I'm studying economics at uni and am tempted to sell my iPad Air 2 and buy a Pro but had one question. I often need to draw graphs/diagrams and annotate them with labels, so was wondering how easy it is to write reasonably small, but legible writing for when i'm annotating. I never really write full sentences, it would be for the odd word or phrase. I guess you can pinch to zoom, then write so the words are smaller?

Thanks
 

dalcorn1

macrumors regular
Jul 10, 2008
171
23
The iPad is the same size as an A4 sketchbook and the pencil writes almost as well as pen, including doing full stops which is something every stylus i have ever used struggles with.
 

dalcorn1

macrumors regular
Jul 10, 2008
171
23
Just as a follow up to this I've been trying my pencil out for the first time tonight. In the apple notes app I am able to write as clearly and as small as i physically can in real life. Couldn't write any smaller if I tried, and it's indistinguishable from what I could write on paper.
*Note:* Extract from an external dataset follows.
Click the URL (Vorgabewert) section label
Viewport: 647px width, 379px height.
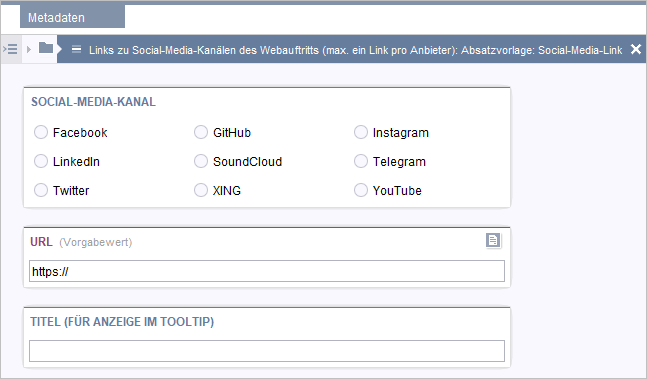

Tried similar in the photoshop sketch app and whilst the end result was the same, the drawing animation wasnt as good. Letters seemed to pop in rather than follow the nib of the pen like in apple notes.
 

Gav2k

macrumors G3
Jul 24, 2009
9,216
1,608
Just as a follow up to this I've been trying my pencil out for the first time tonight. In the apple notes app I am able to write as clearly and as small as i physically can in real life. Couldn't write any smaller if I tried, and it's indistinguishable from what I could write on paper.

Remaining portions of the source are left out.